Available records.

+++++

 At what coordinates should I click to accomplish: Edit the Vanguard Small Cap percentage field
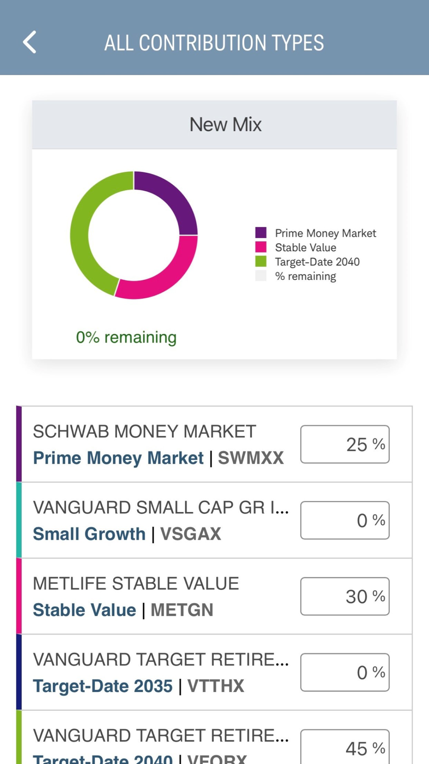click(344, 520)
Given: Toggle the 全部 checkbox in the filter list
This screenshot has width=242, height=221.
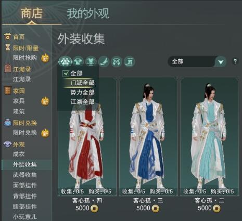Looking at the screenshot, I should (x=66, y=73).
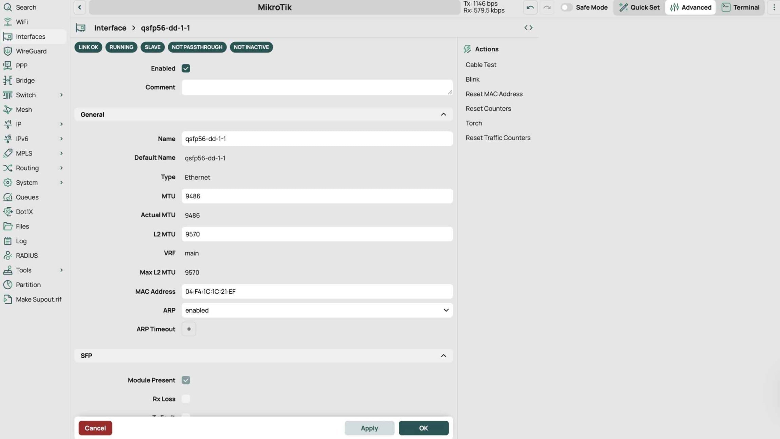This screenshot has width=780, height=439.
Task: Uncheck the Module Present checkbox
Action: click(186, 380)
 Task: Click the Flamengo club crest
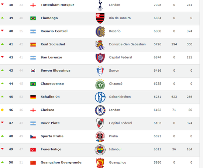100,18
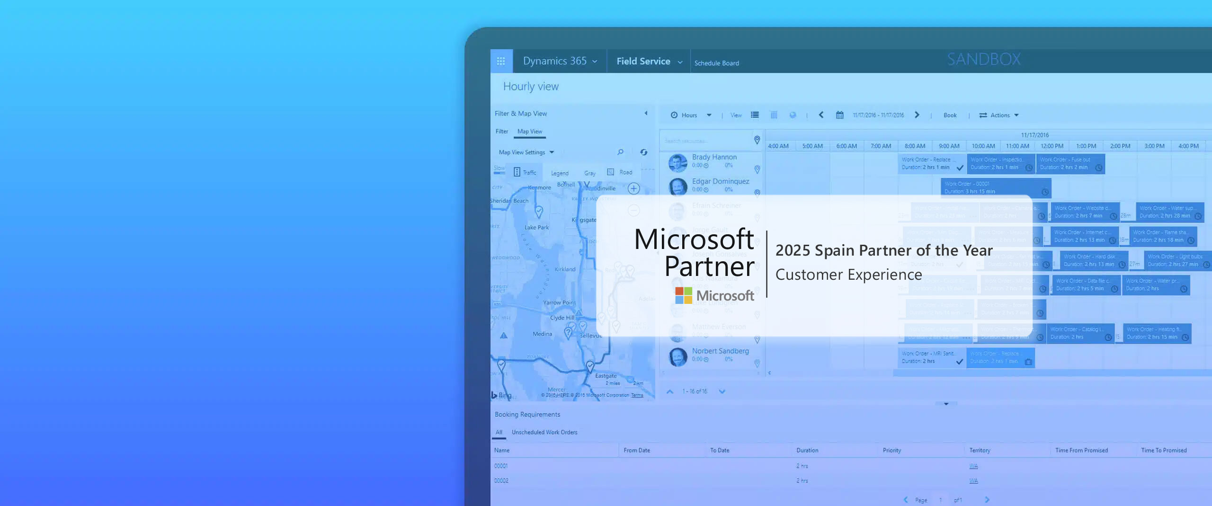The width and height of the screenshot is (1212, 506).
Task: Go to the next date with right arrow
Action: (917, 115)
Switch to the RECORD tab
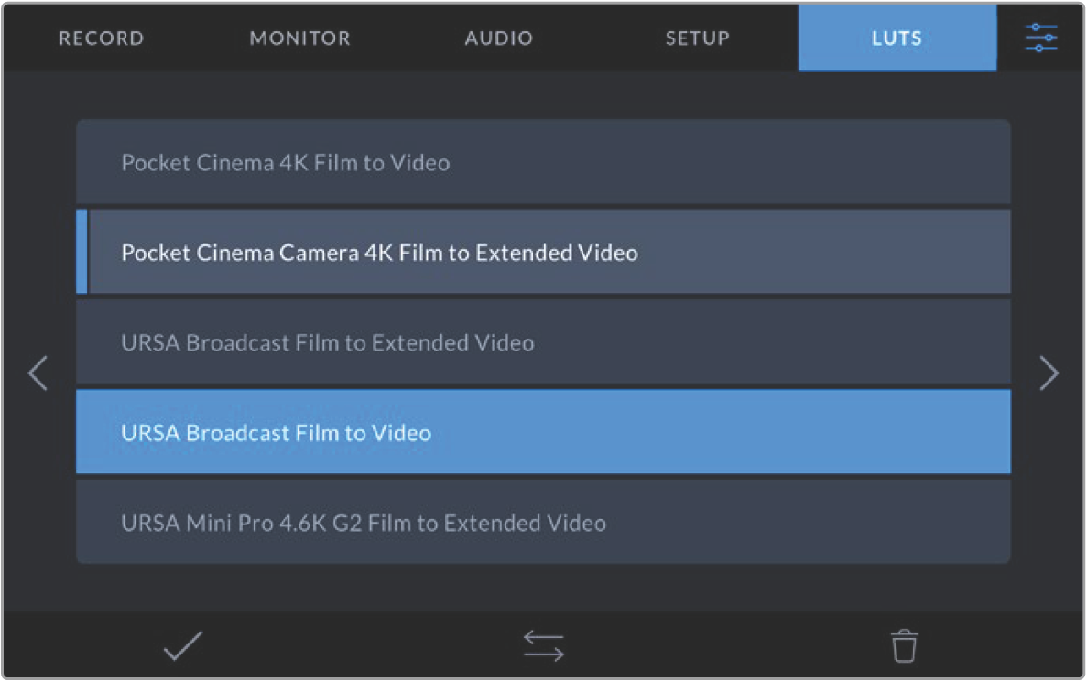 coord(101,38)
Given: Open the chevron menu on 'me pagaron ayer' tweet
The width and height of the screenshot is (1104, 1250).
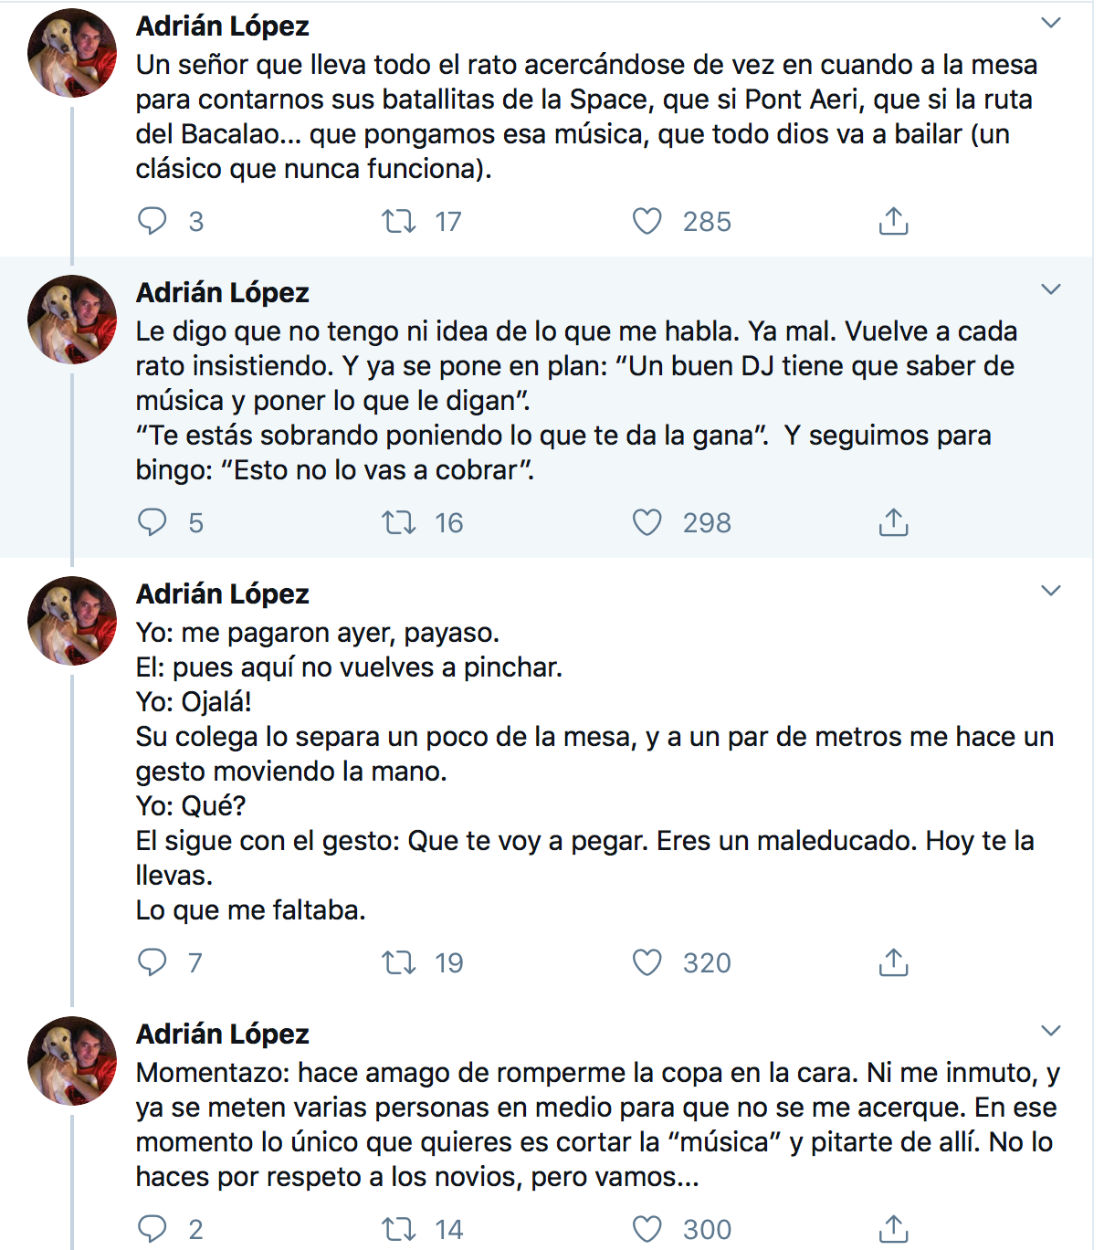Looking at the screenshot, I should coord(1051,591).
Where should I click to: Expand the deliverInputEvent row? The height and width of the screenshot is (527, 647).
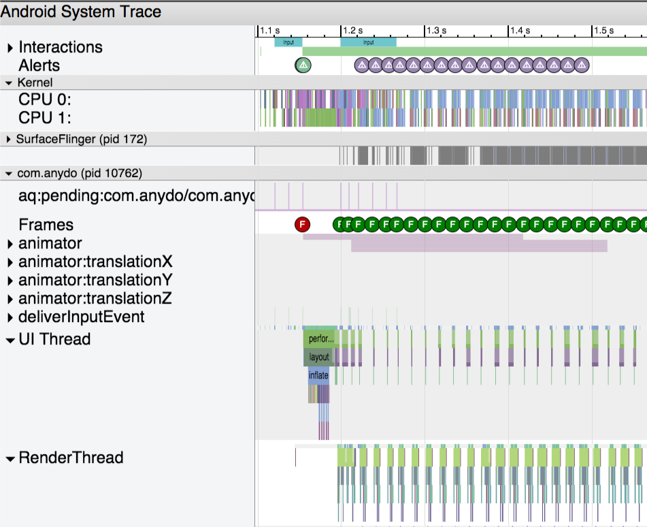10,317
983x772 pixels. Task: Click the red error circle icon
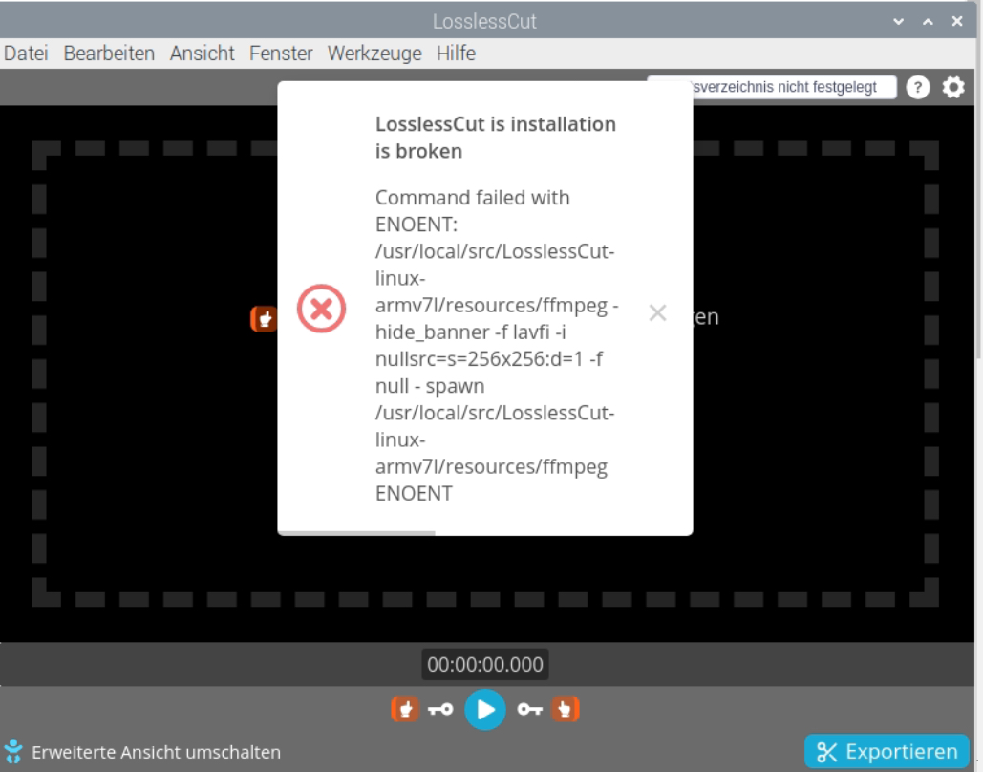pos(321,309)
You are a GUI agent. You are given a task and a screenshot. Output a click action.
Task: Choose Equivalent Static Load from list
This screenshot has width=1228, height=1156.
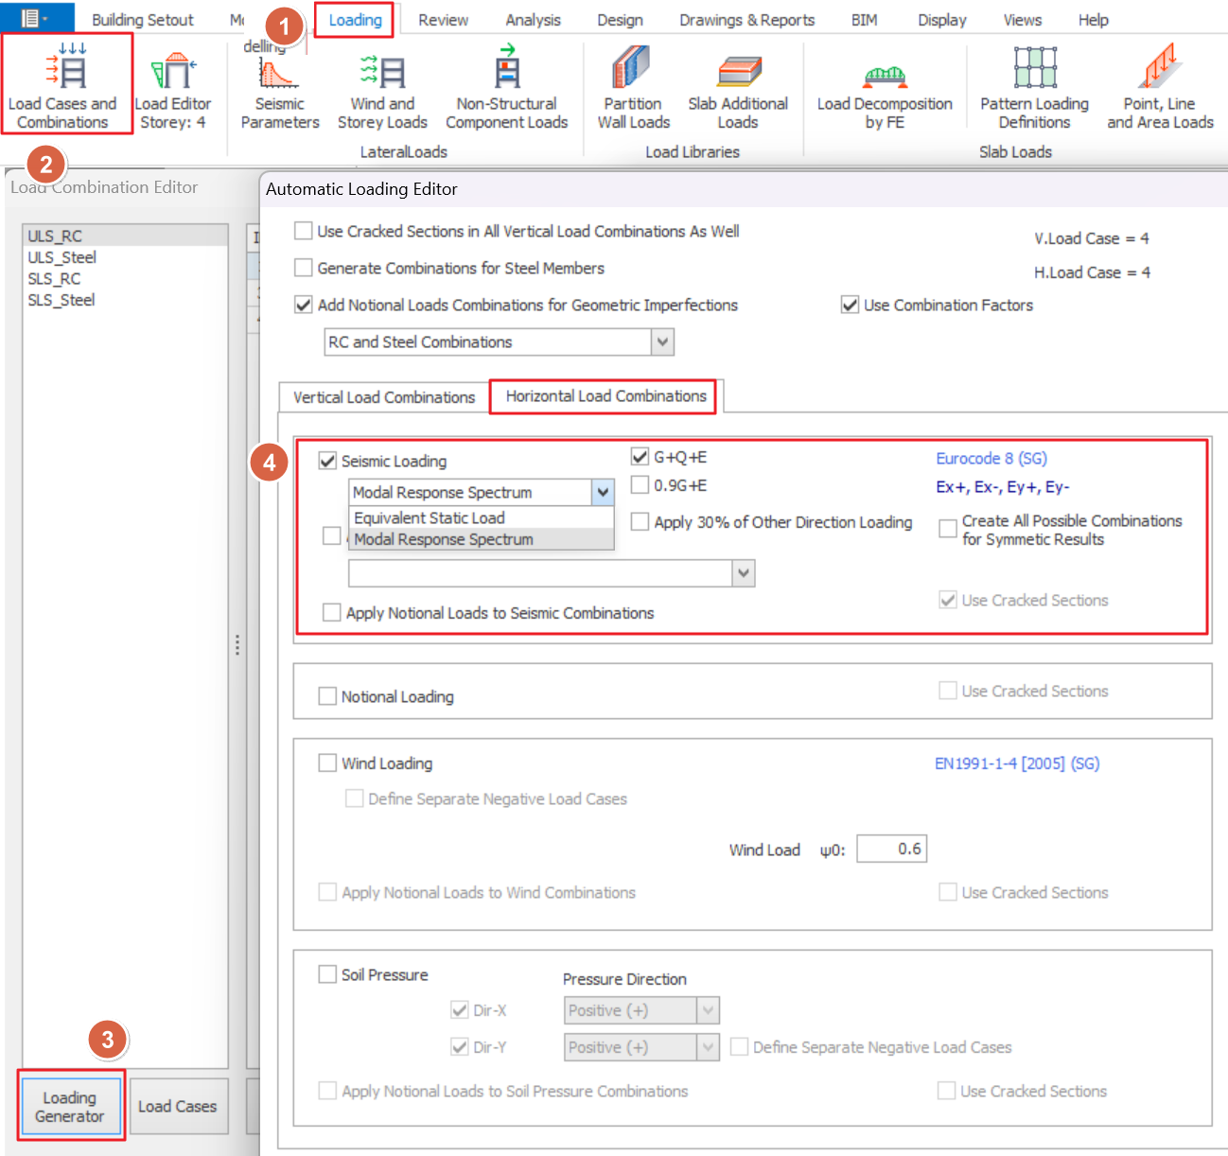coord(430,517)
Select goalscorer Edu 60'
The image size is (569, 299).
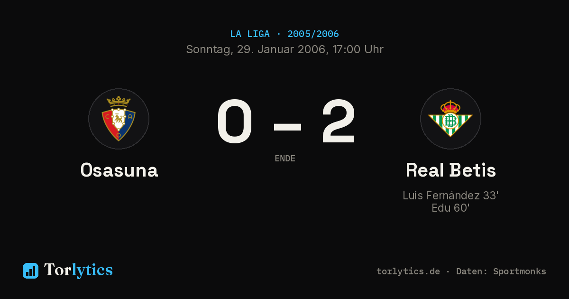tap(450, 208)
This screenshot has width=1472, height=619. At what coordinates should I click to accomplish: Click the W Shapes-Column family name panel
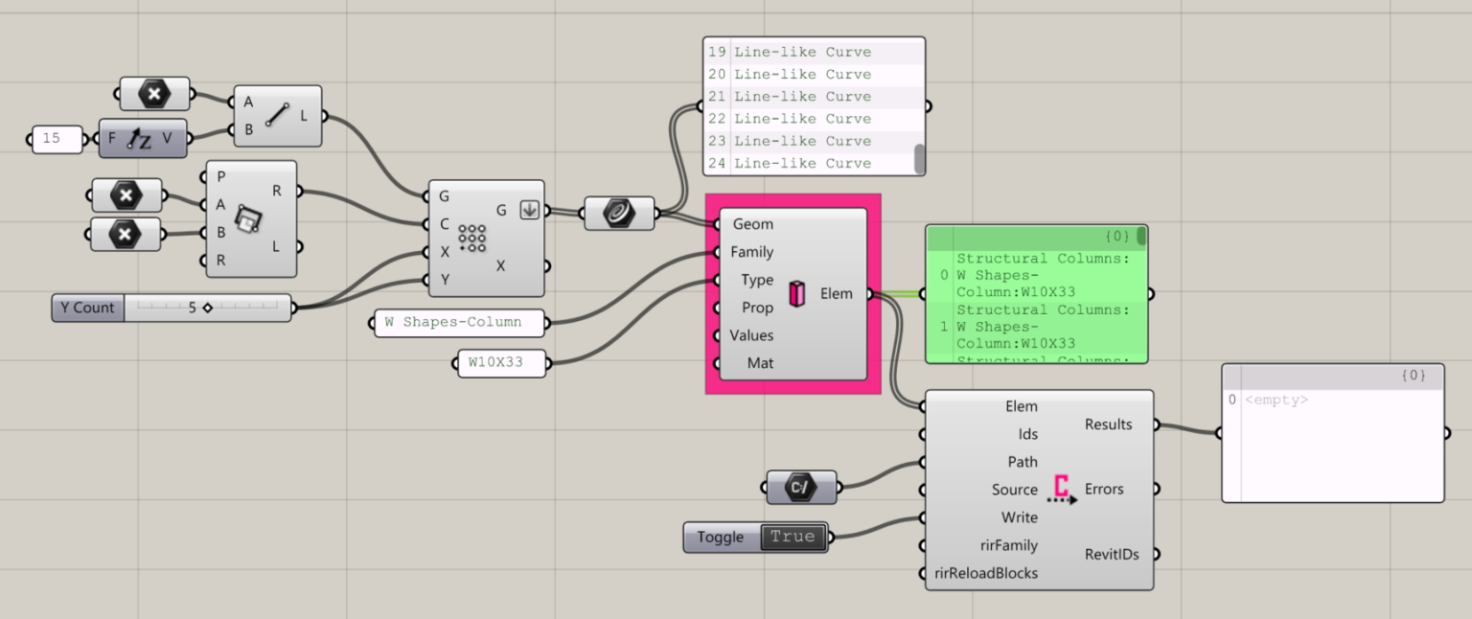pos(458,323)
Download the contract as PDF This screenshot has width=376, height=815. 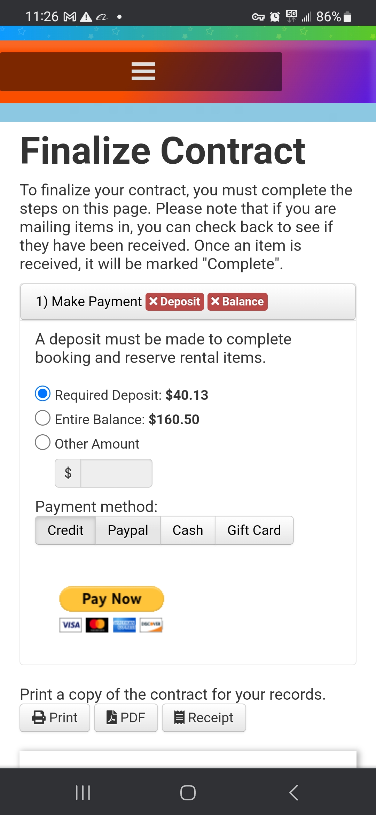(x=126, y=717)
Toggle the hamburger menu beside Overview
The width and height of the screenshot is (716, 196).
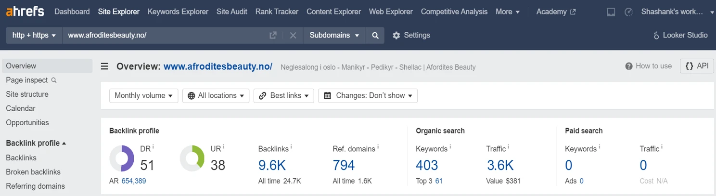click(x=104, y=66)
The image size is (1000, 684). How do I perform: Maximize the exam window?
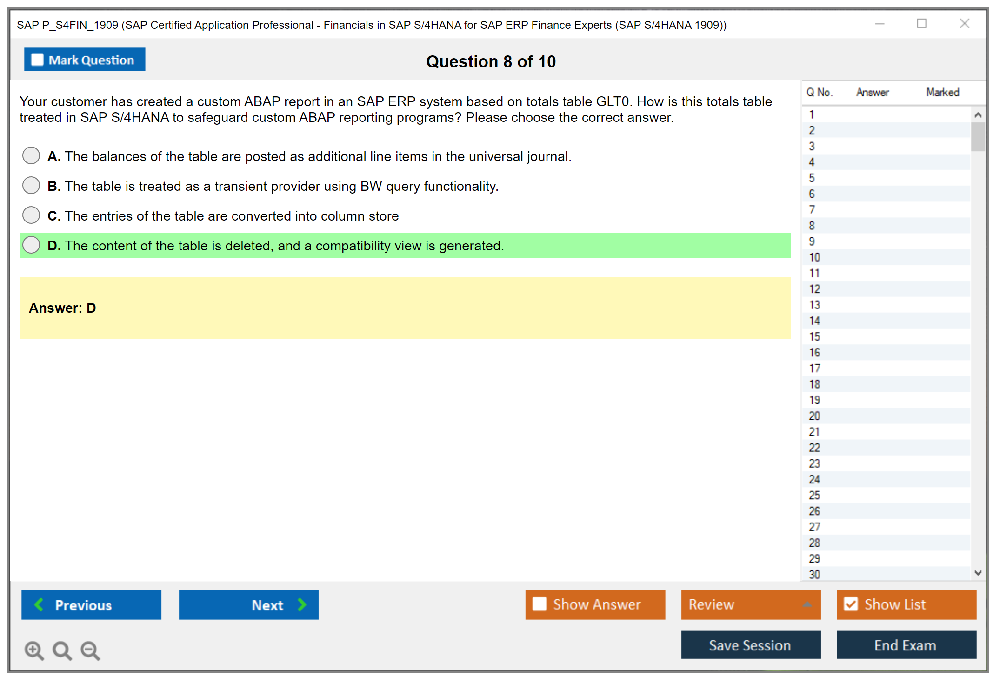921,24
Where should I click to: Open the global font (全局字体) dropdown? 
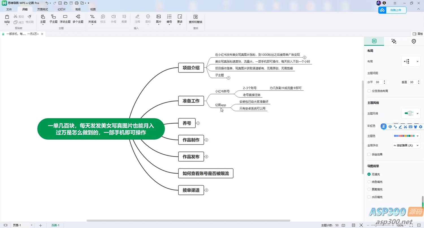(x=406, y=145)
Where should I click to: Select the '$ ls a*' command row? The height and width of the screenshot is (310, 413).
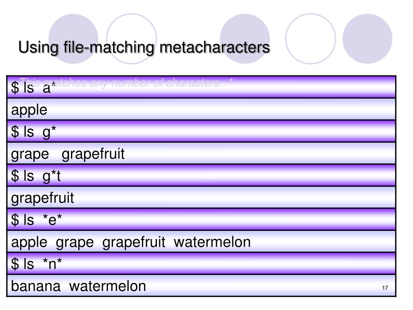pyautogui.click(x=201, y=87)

+++++

Task. Please give the stretch from the start of the records through the line containing "click(344, 520)" again, substituting "allocation" for "percentage" and leaving everything else unchanged. Leave out the pictures.

The response.
 At what coordinates should I click to accomplish: Edit the Vanguard Small Cap allocation field
click(344, 520)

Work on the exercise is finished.